Festival de luz Umbra: Vitoria a la velocidad de la luz
Las ciudades son como las personas. Con algunas nunca consigues sintonizar, a otras necesitas conocerlas para apreciarlas y con pocas, las amas desde el momento que las conoces. Vitoria es de las últimas.
Este transeúnte no necesitó muchos pasos para sentir que pertenece a esa tierra, y que podría trasladar su residencia a cualquiera de sus calles y ser enormemente feliz desde el primer día.
Si por lo menos hubiera algo que hacer durante las noches más oscuras del año… ¡Un momento!os presentamos Umbra Light Festival, el festival de iluminación temporal que ha tenido lugar del 6 al 8 de Febrero (spoiler: es anual, así que el año que viene puedes sumarte a la fiesta).
Perdona la insistencia pero quiero que entiendas lo trascendente que es para la ciudad: normalmente a media tarde estarías buscando algún sitio para cenar y volverte a casa o al hotel. Pero durante ese fin de semana, al caer el sol, nace la luz. La gente sale de sus casas, pasea, comenta, se encuentra con vecinos o incluso organiza grupos para visitar cada una de las instalaciones.
Probablemente te sorprenderá saber esto, pero durante ese fin de semana, gracias a un festival de luz, la ciudad ahorra energía. Como te digo, la gente sale de casa, se apagan televisiones, luces, calefacciones. Se apagan calles para que todo se vea bien y la arquitectura de la luz sea la protagonista. Se detienen transportes públicos y los tranvías vuelven a sus hangares hasta el día siguiente.
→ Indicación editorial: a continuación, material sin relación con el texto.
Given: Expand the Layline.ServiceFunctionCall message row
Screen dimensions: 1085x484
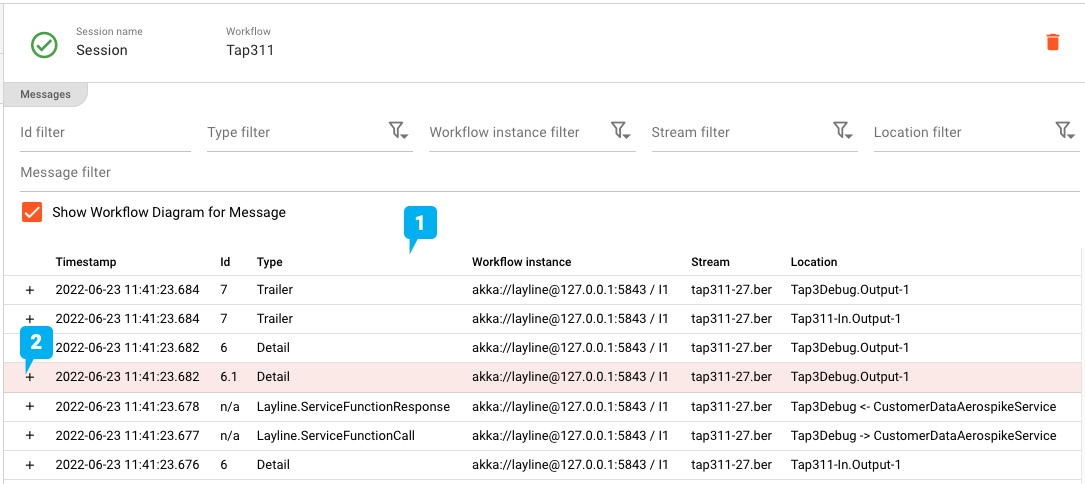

La gente se echa a la calle, los restaurantes y bares bullen, los turistas aprovechan la monumentalidad de formas que no sospechaban…
Luz que une, festival que teje.
¿Te imaginas que durante tres días haya una gymkana en una ciudad donde propios y extraños descubran los monumentos de una forma totalmente nueva… y perecedera? Lo que se vive en esos días no se volverá a vivir nunca.
Acabarás moviéndote por la ciudad como un nativo gracias a que las instalaciones te harán poner nombre, ubicación y fachada a los edificios que contiene.
Catedrales, iglesias, colegios, palacios, calles… hasta 17 instalaciones en diferentes puntos de la ciudad que permiten que propios y extraños crucen caminos en un ir y venir cultural. Es cierto que la ciudad ayuda. Pocas pendientes se interponen en las rutas y eso hace que sea sencillo transitar por la amplia Vitoria.
Historia, luz, vida, comunidad, amor. Un festival de luz gratuito que da la bienvenida tejiendo relaciones entre la gente y los edificios, reinventándolos y mostrando nuevas facetas. Además, no es sesudo, profundo, intelectual (al menos no solo, cada uno puede llevarlo al nivel que desee).
Hay instalaciones exteriores, interiores, lúdicas, pedagógicas, abstractas, figurativas, hipnóticas, psicodélicas… como en los buenos menús, hay algo para todo el mundo.
Es enternecedor ver a familias recorrer los puntos y escuchar las conversaciones que desatan, las preguntas que responden, y saber que, al igual que le pasa a este transeúnte, muchas no salen del interior. Forman parte de un diálogo secreto entre la luz y nuestro ser, que nos descubre partes de nosotros que no conocíamos o que habíamos enterrado… cierto, en las sombras.
Sería fácil citar algunas de las que más nos gustaron, pero sería injusto y parcial, porque todas tenían su momento.
Es maravilloso saber que lo que la luz ha unido será lo que me vuelva a llevar a Vitoria, solo que ya no la veré con los mismo ojos.
He podido acudir a Umbra gracias a la invitación a través de iluminet.com, con la que llevo muchos años colaborando. Así que agradecimiento sincero a ellos, y a la organización de Umbra que estuvo pronta a resolver cualquier duda o problema que pudiera tener.
Hasta el año que viene… unidos por la luz.